▶ **To-do list**:
A. In the essay below about selling a family house, reproduce the text between "I created and" and "and high-gear insomnia.", inclusive.
B. Render this sentence from the essay about selling a family house into Spanish: "I have no trouble talking about money."
C. Extend the essay below about selling a family house, picking up right after its last sentence.

▶ **Selected extract**:
Truth-Telling: 15 February 2022

Turns out, I’m not wired for real estate.

Out of the gates I’ll admit that I was too emotionally close to the house I was selling, the one that held my childhood treasures, the family records, the accumulation of history—and junk—that no one else, apparently, could dispose of. The house that for 18 months I’ve tended; whose contents I’ve curated, claimed, adopted out, gifted, packed, moved, sold, donated, recycled, shredded, cleaned, and overwhelmingly kept out of landfills.

But I really thought I could sell it. Because it’s a great house, that’s been wonderfully maintained, in an exclusive neighborhood, with nothing else for sale, in a seller’s market. How hard could it be?

I created and shared a webpage with a description and pictures. I welcomed people into spaces sacred to my elegant mother and Socratic father. I described solid maintenance and a Scotch-Irish skepticism of trendy updating. I shared childhood stories with strangers. The week culminated with two lowball offers and high-gear insomnia.

The emotional closeness was hard, but I’ve long been ready to deliver this large baby into loving hands. It wasn’t the smug socialites, though there were a few of those. It wasn’t even hearing all the renovation plans, though some were truly mind-boggling (why are you even looking at this house?). It was the offers that got me.

Ooh, Daddy would have loved this part. How he relished a good round of fierce bargaining. Not I. And it’s not the money. I have no trouble talking about money. I’m a nonprofit Director of Development: managing, budgeting, and asking people for money is my full-time job. And in my spare time I’m chair of my church’s Stewardship Committee. It’s not the money. It’s the game I dislike.

Let me interject here that I have nothing but respect for real estate agents. I admire anyone who is proficient in their field, especially one in which I struggle. If anything, my respect has deepened. To a person the agents I met were polite, genuine, and courteous. My difficulty in real estate is not the players, it’s the ground rules.

What makes me successful in my job, (and volunteer work, and even this blog) is my sincerity. I can tell the story of our work, explain the need, describe transformation, and invite your meaningful participation. Talking about money is the art of matching my organization’s potential with your desire to create positive change. It’s match-making visions and assets. Ministry, not sport.

This year Emma played on the Earle Street Baptist Church basketball team. On the morning of my Open House we attended their Basketball Sunday (think doughnuts, crafts, and recognition during worship). The New Testament reading was that tricky one early in Luke when Jesus, having survived the temptations in the desert, returns to Nazareth and preaches for the first time.

▶ **Data**:
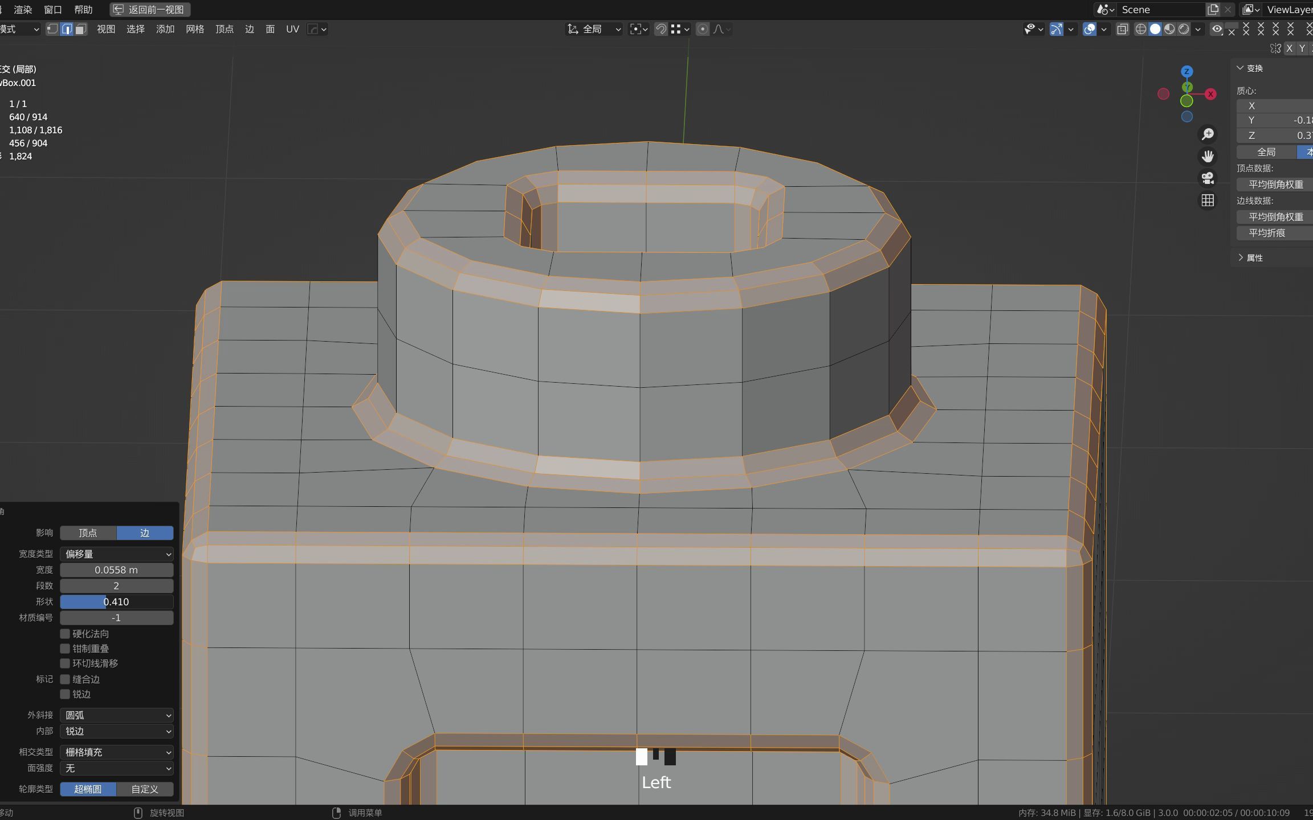Click the viewport zoom icon

1208,134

▶ **Final results**:
A.
I created and shared a webpage with a description and pictures. I welcomed people into spaces sacred to my elegant mother and Socratic father. I described solid maintenance and a Scotch-Irish skepticism of trendy updating. I shared childhood stories with strangers. The week culminated with two lowball offers and high-gear insomnia.

B. No tengo ningún problema para hablar de dinero.

C.
Folks are so proud of their native son; they’re really rooting for him. Until he reads from the Torah (Isaiah 61) and schools them on the truth of their arrogance and xenophobia. It doesn’t go over well. (You may have heard Jesus’ wry assessment of this moment: “no prophet is accepted in the prophet’s hometown.”) They try to kill him.

To his great credit, Rev. Clyborne did not shy away from the awkward implications. In fact, he doubled down, saying, ”If you have never been offended by Jesus, the chances are pretty good that you either don’t know him very well or you don’t know yourself very well. Because Jesus is the one who tells the people the truth so clearly that they would do almost anything to silence him, even to the point of trying to kill him. And if you do not believe that about Jesus, that probably means that you have not recognized Jesus in some of the people who you find offensive.”

I’m Presbyterian with a deep Quaker practice, so I didn’t act on my desire to stand or clap or Amen—but that’s pretty bold preaching right there. I appreciate people who emphasize equally that God loves us AND that God is holding us to some pretty uncomfortable love-your-neighbor standards.

The Jesus story doesn’t get easier. Eventually, as Rev. Clyborne points out, “they did kill him. Not because he told them something wrong, but because he told them the truth. The truth often makes us angry before it makes us free.”

Jesus loves us enough to tell us, to be our, Truth.

So I’ve been thinking about truth, I’ve been looking for the bold truth-tellers in my life. And I’ve been recalling my 20 years living and worshiping with Quakers.

Quakers helped to settle many of the original colonies and were influential for a brief period in the early years of our nation. They hold several testimonies that inform the group’s interface in the world: Simplicity, Peace, Integrity, Community, Equality. These undergird their early abolitionism (the first protest against slavery in America was made by Pennsylvania Quakers in 1688), involvement in suffrage (women have always had equal status) and staunch advocacy of peaceful, nonviolent resolution of conflicts.

What brought Quakers to mind recently was a passage I remembered reading years ago in my 1991 edition of Howard Brinton’s lovely, Friends for 300 Years. It is in his discussion of Simplicity.

One by-product of truth-telling was the initiation of the one-price system in business. It was the custom in the seventeenth century for merchants to ask more than they expected to receive and for the customer to offer less than he expected to give. By a process of bargaining a price was agreed on. The Quaker stated at the outset the price which he was prepared to accept. As a result Quaker businesses flourished. A child could be sent to make a purchase from a Quaker merchant. (p. 140)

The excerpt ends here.